Louis Nicollin, le président du club de Montpellier, le 7 mai 2012 pendant le match contre Rennes.
Louis Nicollin, le président du club de Montpellier, le 7 mai 2012 pendant le match contre Rennes. - Stephane Mahe / Reuters

J L.-M.

Loulou Nicollin, le président du club de Montpellier, sait jouer avec les medias. Lundi soir, juste après la victoire de Montpellier (2-0) contre Rennes, qui a conforté le club à la première place de la ligue 1, il s’est montré désabusé. Louis Nicollin avait choisi la carte de la fatigue et du désenchantement. On l’a en effet connu plus mordant et incisif. Seuls certains joueurs du PSG, l’adversaire à la tête de la Ligue 1, l’ont font frémir et ont éveillé en lui une lueur d’intérêt. Et en particulier Jeremy Menez, qu’il accueillerait bien chez lui: «Ce Menez, qu’est-ce qu’il est fort. Qu’est ce qu’il est bon. Je serais prêt à lui donner un bon salaire s’il venait.»

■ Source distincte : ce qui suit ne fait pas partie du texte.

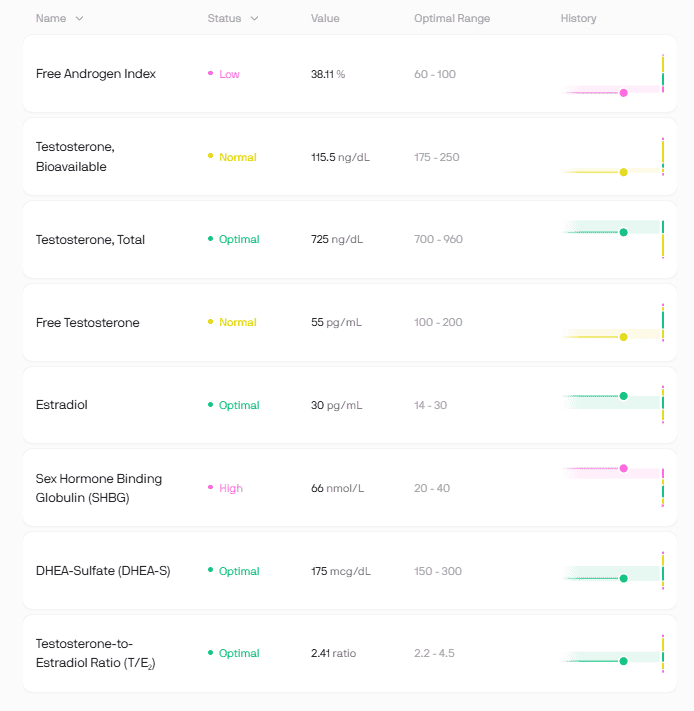Click T/E2 ratio history chart dot
The width and height of the screenshot is (694, 711).
tap(623, 661)
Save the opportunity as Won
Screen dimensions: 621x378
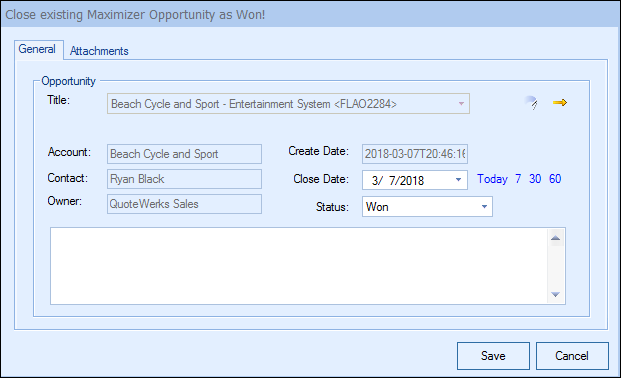(x=493, y=356)
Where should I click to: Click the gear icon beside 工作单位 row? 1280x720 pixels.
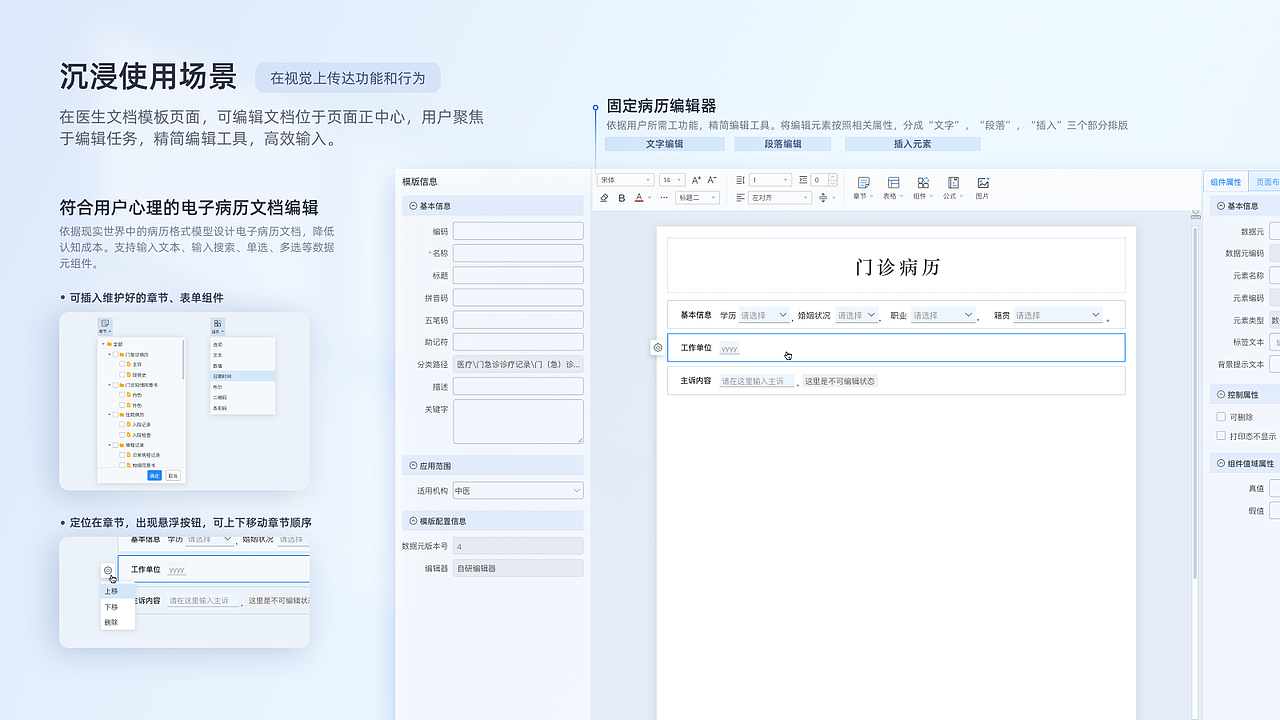(x=658, y=348)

Au passage, il en a profité pour tacler Nenê et Pastore qu’il trouve insipides à côté des cannes de Menez. «Qu'est-ce qu'il est bon, ce ne sont pas les deux autres qui sont bons, c’est lui. Lui, il en a 3 dans chaque jambe de ces types.»

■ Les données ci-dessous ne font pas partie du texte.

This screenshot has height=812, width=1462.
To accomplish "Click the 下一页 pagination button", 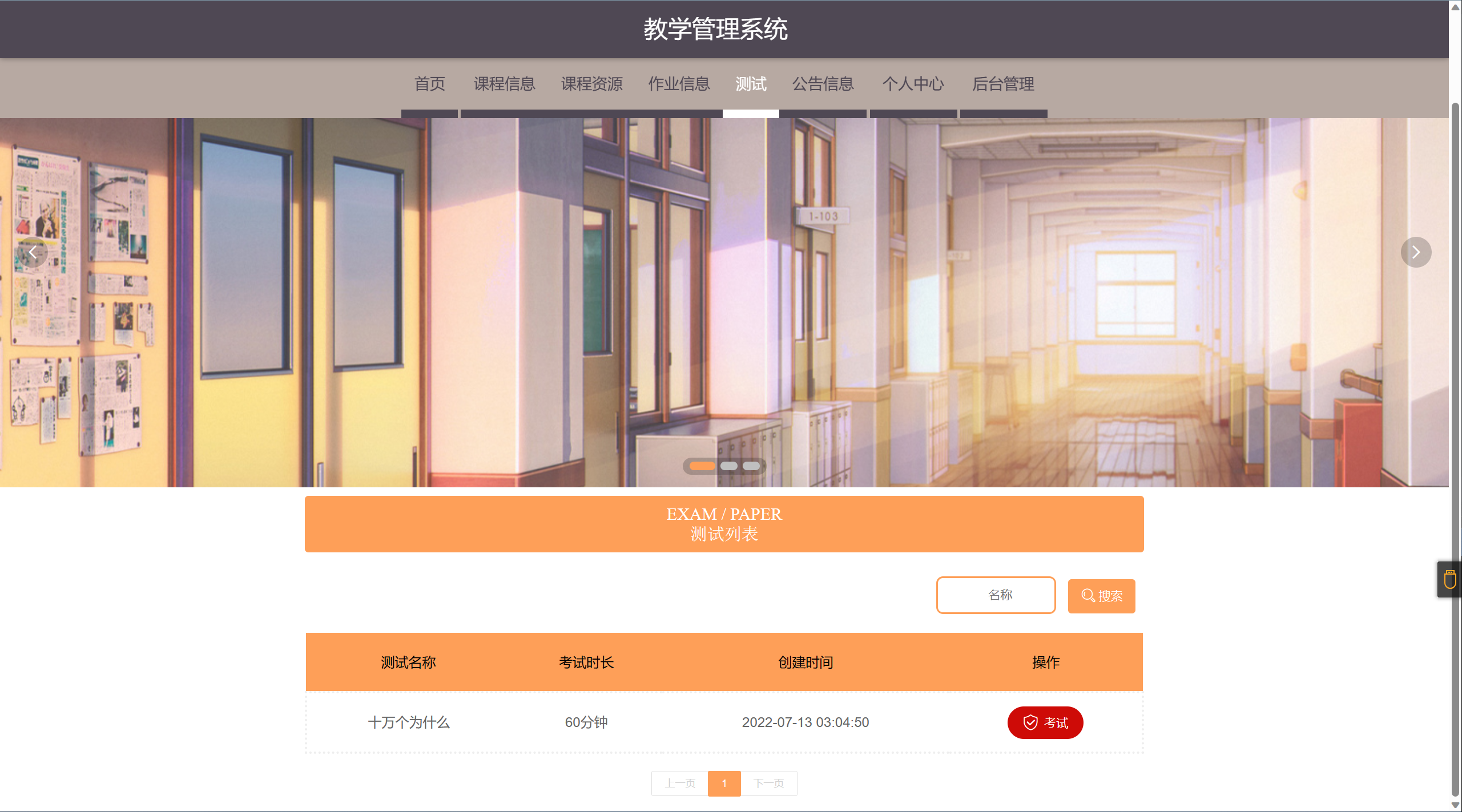I will (768, 783).
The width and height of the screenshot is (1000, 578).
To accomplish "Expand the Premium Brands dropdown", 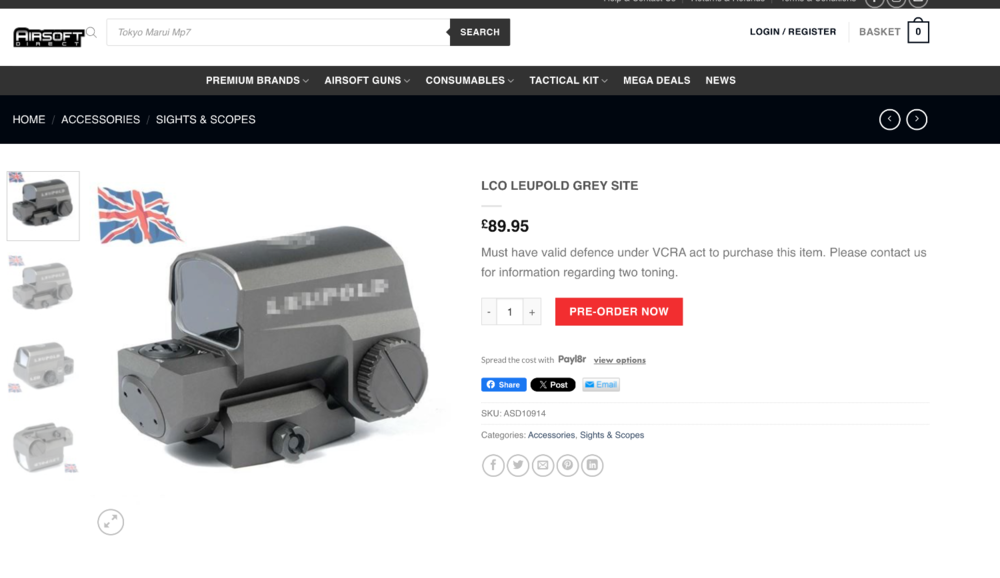I will click(x=257, y=80).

Toujours dans la veine flegmatique, Louis Nicollin était loin de crier victoire après ce match. «Tant mieux [si on a  gagné], mais y’ a rien de fait encore. Tu perds les deux prochains matchs et tu l’as dans le cul.» A bout, le volubile montpelliérain chantait à qui voulait l’entendre que la saison était difficile. «Oui, je suis fatigué, oui, c’est stressant même.  Et quand je vous dis que je suis stressé et que je suis mal, croyez  que c’est vrai. J’en peux plus.»  Même fatigué, Nicollin sait faire passer ses idées.